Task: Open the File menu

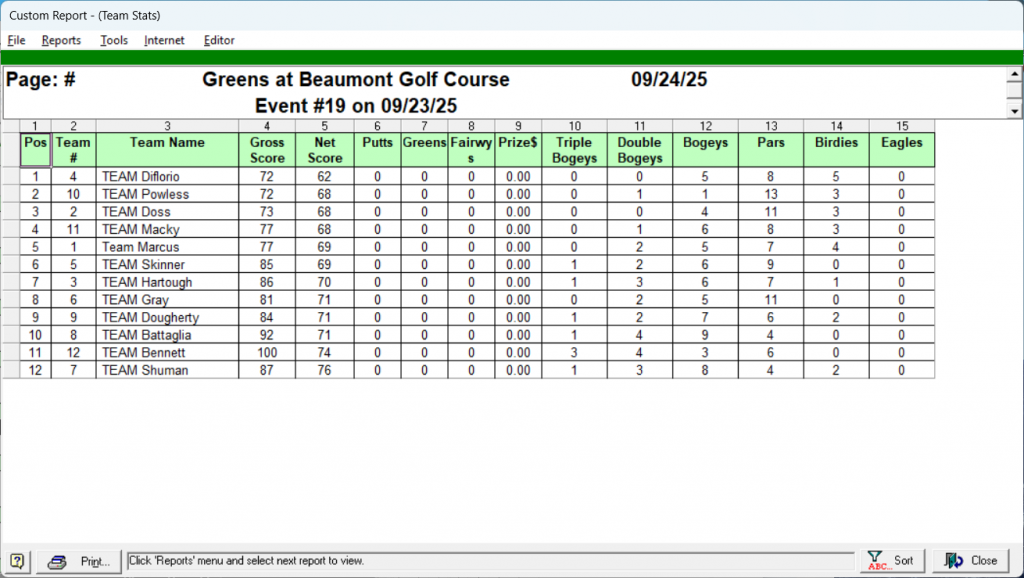Action: 16,41
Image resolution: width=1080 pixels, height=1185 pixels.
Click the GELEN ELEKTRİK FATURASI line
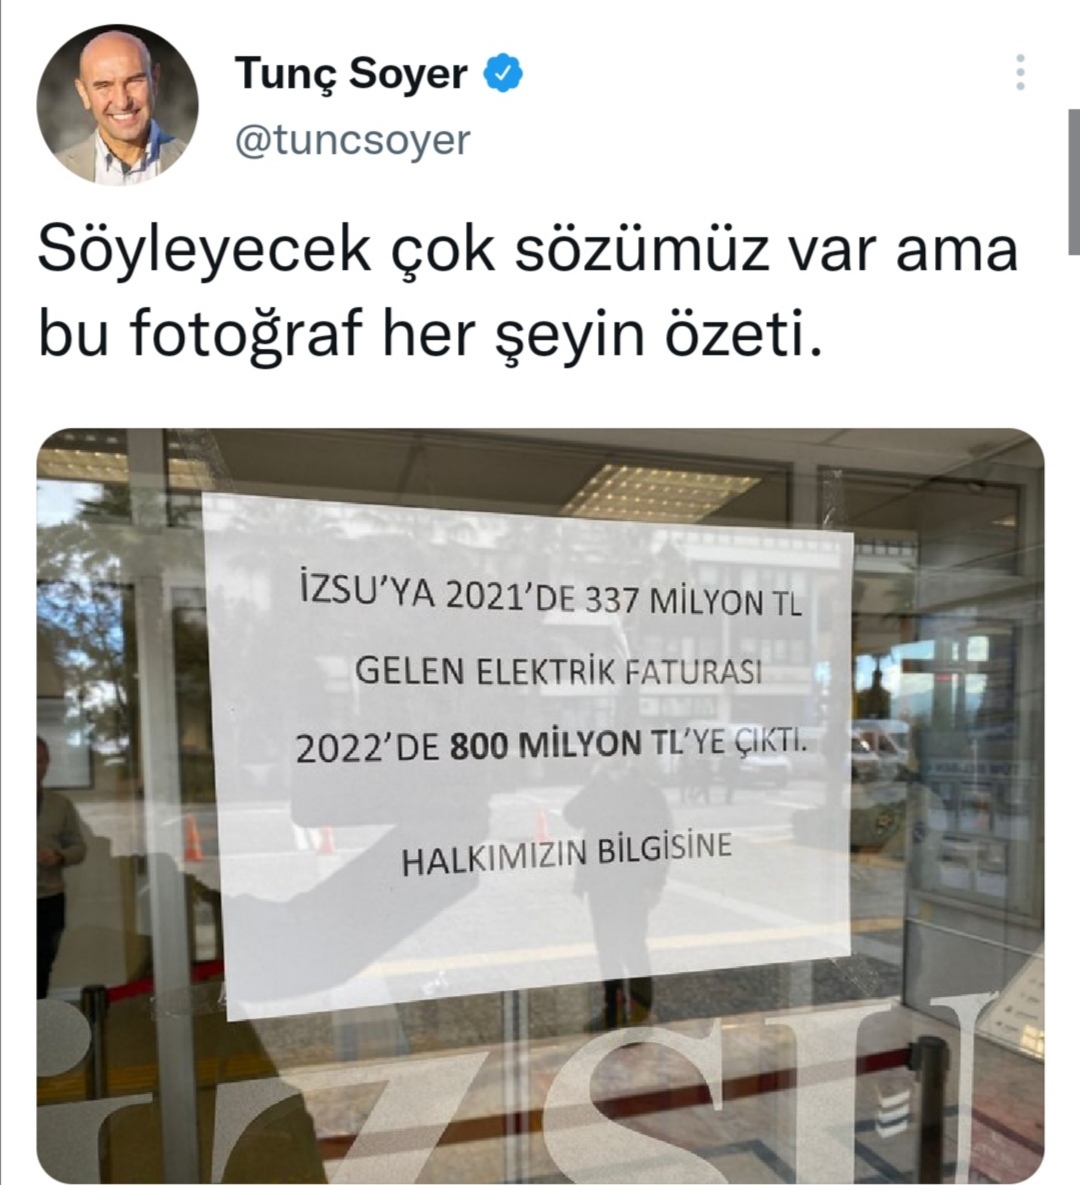tap(558, 672)
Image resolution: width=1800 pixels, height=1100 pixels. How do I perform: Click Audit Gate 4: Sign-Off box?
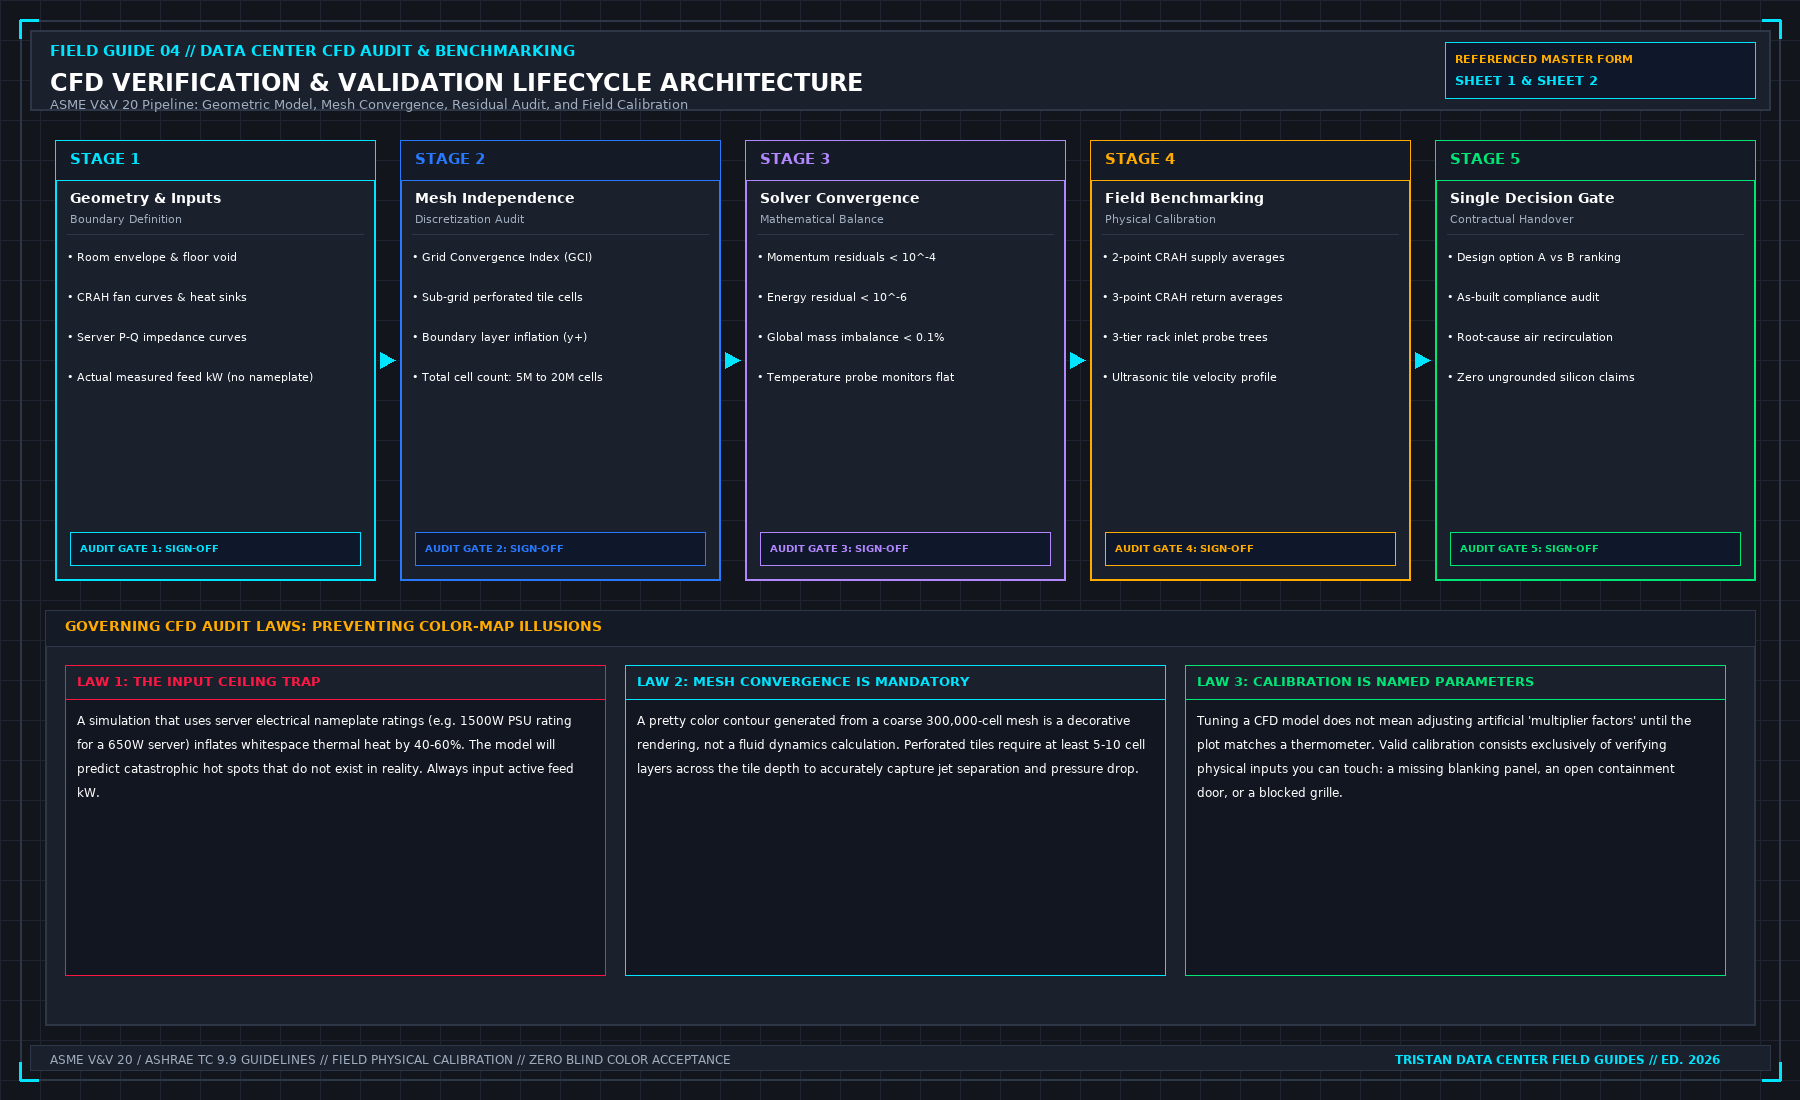point(1250,549)
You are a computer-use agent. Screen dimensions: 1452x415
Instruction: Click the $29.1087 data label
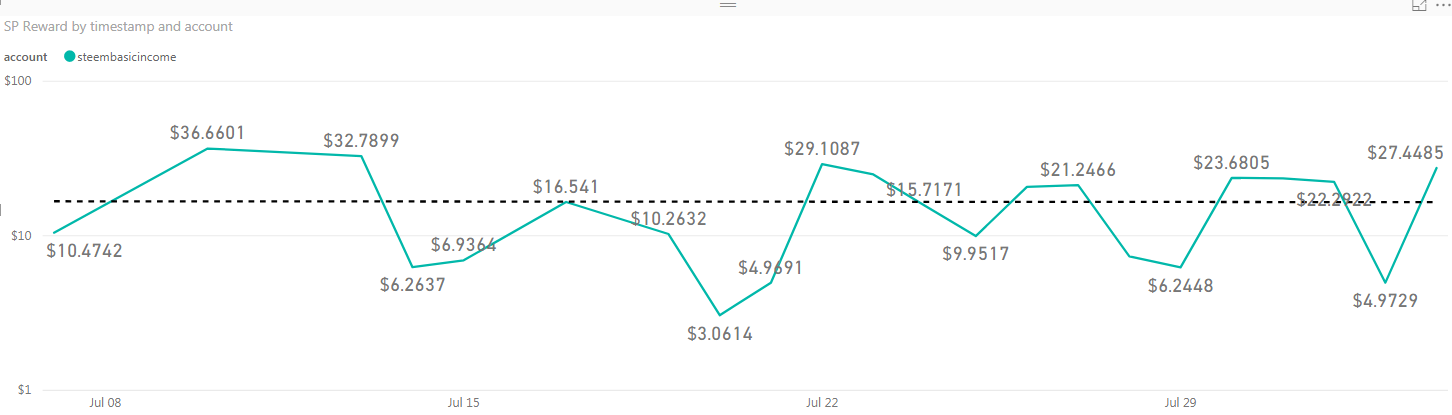(822, 149)
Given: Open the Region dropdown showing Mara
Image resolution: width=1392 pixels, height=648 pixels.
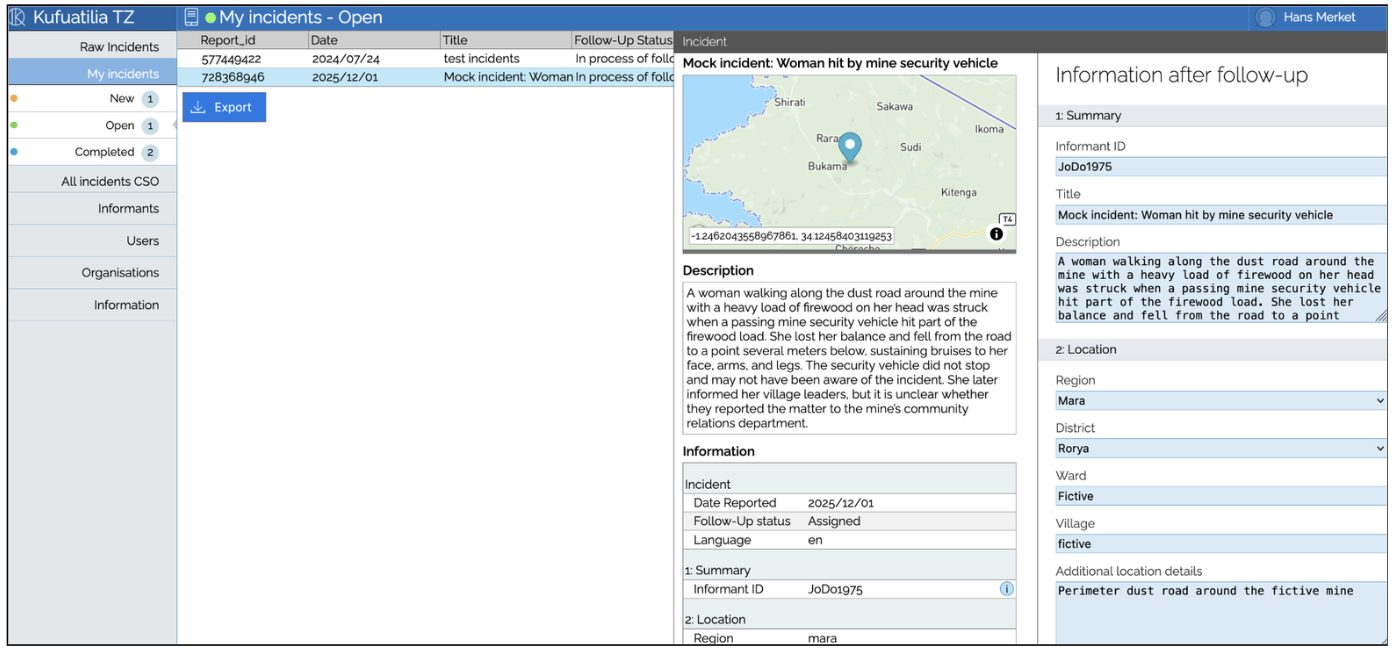Looking at the screenshot, I should tap(1220, 401).
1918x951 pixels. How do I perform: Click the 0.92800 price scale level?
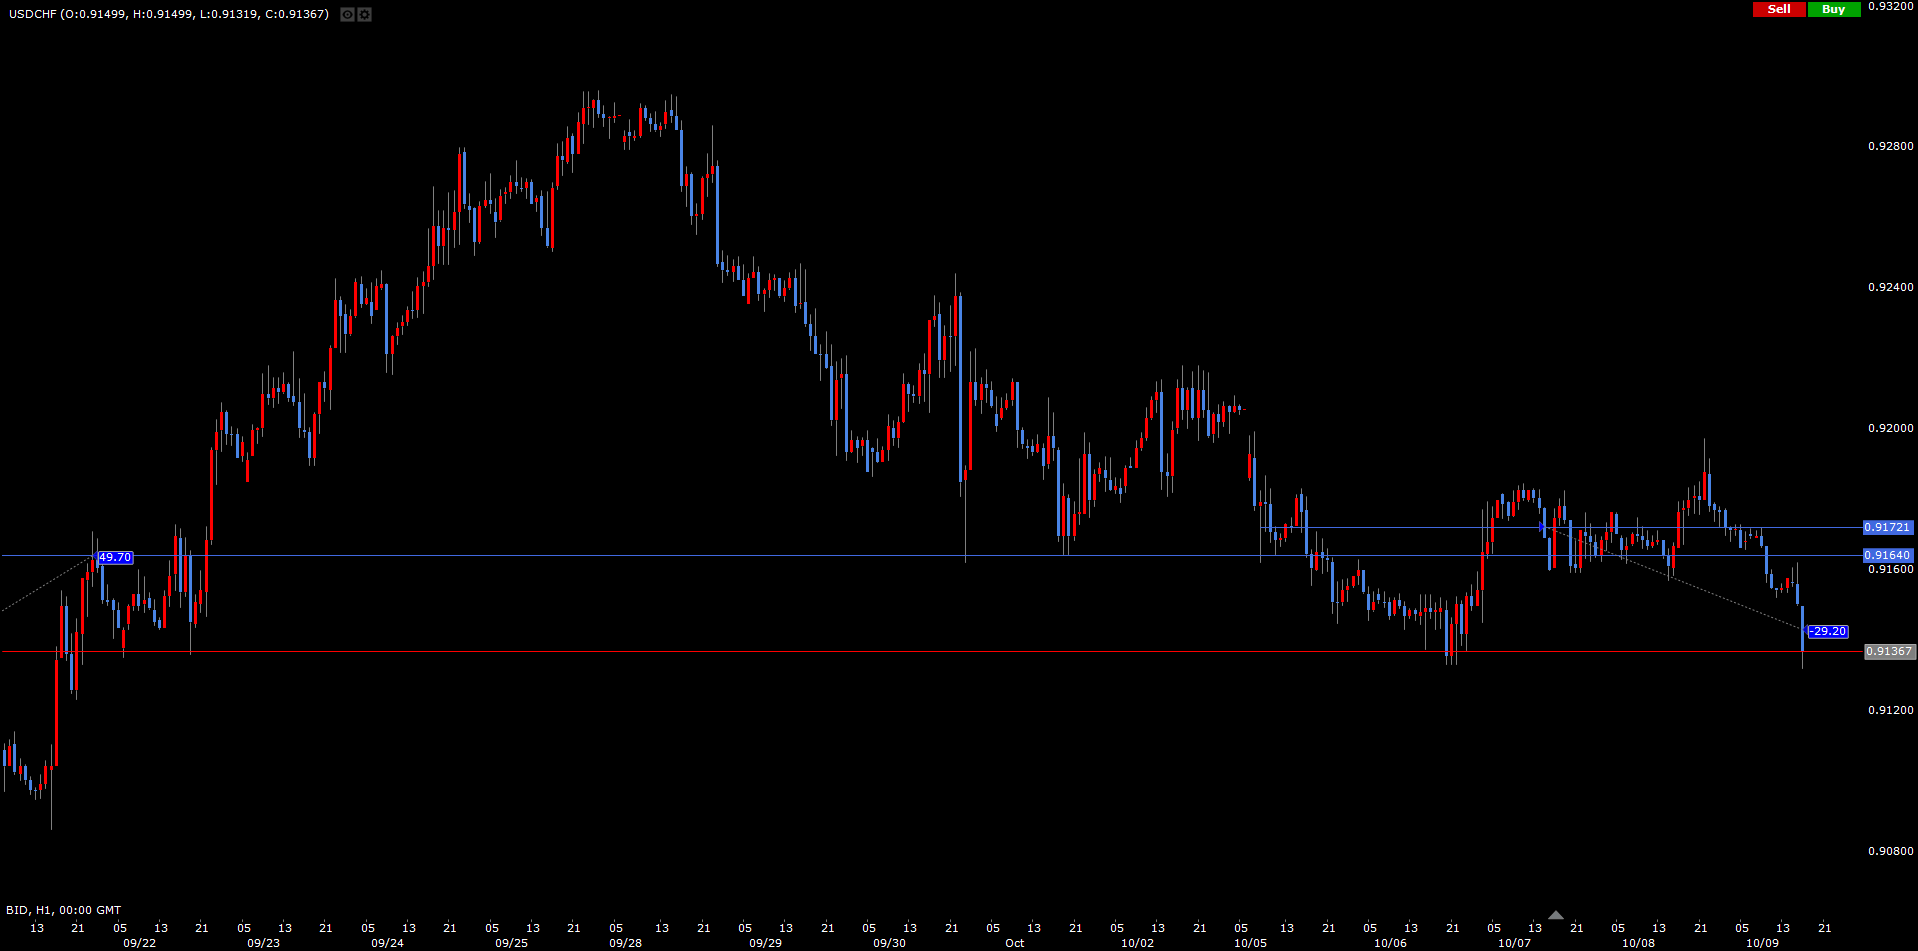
________________________________________
## How to complete this task
Extract the run of lines beginning with the line that holds "Image resolution: width=1392" and ending at the last line of the data, inclusive. Exclude any pictures from the copy.

## Result for this exercise
Image resolution: width=1392 pixels, height=648 pixels.
Looking at the screenshot, I should tap(1220, 401).
1918x951 pixels. How do I perform: Click the 0.92800 price scale level?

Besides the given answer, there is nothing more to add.